_DIRECTIONS FOR THIS TASK_
Print each line from the start of the records below up through the line where "Click the start time field showing 00:00" is found, exactly as given.

_Recorded data_
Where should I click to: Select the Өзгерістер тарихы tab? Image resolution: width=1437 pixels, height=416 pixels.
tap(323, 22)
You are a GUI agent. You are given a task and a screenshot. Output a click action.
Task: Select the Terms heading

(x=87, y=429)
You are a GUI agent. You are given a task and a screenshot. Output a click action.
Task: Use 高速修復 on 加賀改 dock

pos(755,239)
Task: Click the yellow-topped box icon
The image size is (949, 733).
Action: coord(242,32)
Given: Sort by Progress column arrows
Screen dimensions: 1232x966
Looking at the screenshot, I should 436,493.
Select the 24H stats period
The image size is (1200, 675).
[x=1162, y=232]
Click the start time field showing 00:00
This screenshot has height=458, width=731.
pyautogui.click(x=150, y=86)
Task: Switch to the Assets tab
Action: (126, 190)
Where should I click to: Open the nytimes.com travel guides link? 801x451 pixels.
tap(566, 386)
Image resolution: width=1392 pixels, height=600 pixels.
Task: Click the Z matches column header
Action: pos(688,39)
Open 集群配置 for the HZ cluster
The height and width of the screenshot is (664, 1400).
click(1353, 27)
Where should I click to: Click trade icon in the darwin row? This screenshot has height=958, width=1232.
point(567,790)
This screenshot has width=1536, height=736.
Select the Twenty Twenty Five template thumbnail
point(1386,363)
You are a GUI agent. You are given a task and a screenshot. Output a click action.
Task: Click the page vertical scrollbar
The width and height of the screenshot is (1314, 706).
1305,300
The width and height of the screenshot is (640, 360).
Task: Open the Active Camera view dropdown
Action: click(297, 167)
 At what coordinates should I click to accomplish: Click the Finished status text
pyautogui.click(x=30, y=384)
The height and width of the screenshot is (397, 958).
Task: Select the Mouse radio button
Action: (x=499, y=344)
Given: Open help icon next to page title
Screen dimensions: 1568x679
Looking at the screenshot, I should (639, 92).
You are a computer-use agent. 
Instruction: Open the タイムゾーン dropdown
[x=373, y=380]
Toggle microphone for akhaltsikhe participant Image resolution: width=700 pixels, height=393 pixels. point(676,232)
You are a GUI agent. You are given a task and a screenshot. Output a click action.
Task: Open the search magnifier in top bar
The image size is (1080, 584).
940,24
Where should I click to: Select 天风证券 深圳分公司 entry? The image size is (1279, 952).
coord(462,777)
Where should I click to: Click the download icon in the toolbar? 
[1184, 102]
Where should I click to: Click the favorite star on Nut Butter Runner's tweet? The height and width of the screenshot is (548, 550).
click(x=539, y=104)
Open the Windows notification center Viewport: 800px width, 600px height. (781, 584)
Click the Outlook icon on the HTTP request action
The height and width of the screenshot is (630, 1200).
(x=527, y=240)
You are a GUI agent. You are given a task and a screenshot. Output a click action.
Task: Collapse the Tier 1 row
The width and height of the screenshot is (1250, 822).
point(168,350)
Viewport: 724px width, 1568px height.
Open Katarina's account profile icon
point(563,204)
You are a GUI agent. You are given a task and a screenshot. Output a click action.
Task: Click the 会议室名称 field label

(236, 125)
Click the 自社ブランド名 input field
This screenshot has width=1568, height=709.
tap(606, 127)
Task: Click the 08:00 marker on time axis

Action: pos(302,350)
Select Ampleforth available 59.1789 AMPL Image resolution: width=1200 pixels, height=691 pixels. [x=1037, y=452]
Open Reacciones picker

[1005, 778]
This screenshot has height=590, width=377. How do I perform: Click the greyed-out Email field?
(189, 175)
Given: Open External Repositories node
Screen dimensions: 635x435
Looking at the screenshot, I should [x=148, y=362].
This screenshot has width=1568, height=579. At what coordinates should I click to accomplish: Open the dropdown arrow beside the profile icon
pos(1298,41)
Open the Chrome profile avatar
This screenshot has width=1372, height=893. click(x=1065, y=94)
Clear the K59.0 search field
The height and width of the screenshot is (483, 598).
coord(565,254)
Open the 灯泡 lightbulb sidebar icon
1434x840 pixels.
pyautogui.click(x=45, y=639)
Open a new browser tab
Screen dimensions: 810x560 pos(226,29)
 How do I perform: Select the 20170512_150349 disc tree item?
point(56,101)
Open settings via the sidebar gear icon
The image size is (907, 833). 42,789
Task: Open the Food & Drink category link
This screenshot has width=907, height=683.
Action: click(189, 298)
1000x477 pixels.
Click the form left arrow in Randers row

_RESULT_
Where should I click to: Select the Өзгерістер тарихы tab? Image resolution: width=1437 pixels, height=416 pixels.
tap(323, 22)
You are a GUI agent. You are given a task and a screenshot. Output a click action.
Task: Select the Terms heading

(x=87, y=429)
You are a GUI agent. You are given a task and a screenshot. Output a click action.
Task: Use 高速修復 on 加賀改 dock

pos(755,239)
Task: Click the yellow-topped box icon
The image size is (949, 733).
Action: coord(242,32)
Given: Sort by Progress column arrows
Screen dimensions: 1232x966
Looking at the screenshot, I should 436,493.
Select the 24H stats period
The image size is (1200, 675).
[x=1162, y=232]
Click the start time field showing 00:00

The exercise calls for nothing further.